Stand’s sins were surpassed by those of Gari, the Upper West Side outpost of the swank Sushi of Gari. The restaurant earned 45 points during its September inspection, perhaps most disturbingly for cross-contaminated or otherwise “adulterated” food and for holding fish and other foods above 41 degrees F.
Cross-contamination, flies, mice, cross-contamination and warmer than advisable smoked fish were also a problem at Macondo during its September inspection, resulting in an impressive 52 points. Suddenly, ordering the ceviche doesn’t seem like such a brilliant idea.

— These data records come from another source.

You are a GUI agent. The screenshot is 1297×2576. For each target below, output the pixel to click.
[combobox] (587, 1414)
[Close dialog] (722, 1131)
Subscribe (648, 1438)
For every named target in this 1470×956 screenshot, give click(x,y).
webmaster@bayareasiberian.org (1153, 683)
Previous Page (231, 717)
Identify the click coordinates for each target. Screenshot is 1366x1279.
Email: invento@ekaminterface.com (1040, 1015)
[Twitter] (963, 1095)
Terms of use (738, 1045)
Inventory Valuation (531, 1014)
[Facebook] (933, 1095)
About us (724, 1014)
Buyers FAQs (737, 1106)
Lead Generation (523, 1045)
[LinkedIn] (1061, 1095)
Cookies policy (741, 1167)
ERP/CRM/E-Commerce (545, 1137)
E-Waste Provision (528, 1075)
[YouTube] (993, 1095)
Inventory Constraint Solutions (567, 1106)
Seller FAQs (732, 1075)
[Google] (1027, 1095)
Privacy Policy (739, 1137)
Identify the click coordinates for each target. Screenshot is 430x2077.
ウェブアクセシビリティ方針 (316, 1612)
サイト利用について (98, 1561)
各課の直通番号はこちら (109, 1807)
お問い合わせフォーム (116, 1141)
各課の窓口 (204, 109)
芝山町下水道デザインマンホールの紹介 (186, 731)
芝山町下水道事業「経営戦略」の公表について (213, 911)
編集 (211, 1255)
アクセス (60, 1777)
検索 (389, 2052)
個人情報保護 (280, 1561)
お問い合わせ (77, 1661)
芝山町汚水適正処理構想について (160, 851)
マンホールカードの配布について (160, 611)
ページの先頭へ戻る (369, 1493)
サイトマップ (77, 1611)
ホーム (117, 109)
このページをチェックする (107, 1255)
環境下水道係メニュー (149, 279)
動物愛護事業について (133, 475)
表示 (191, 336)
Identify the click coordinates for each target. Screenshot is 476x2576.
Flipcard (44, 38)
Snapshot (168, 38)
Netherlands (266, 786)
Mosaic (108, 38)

And while Eli Zabar’s Vinegar Factory may be synonymous with insanely priced salmon served to insanely wealthy people, in the annals of the DOH, it’s more closely associated with tVinegar Factory flying insects, workers handling prepared foods with their bare hands, unsanitized wiping clothes, and, perhaps most damningly for someone bearing the Zabar name, improperly held smoked fish. All of that added up to 57 points during the restaurant’s August 29 inspection. Apparently, you can catch more flies with vinegar, after all.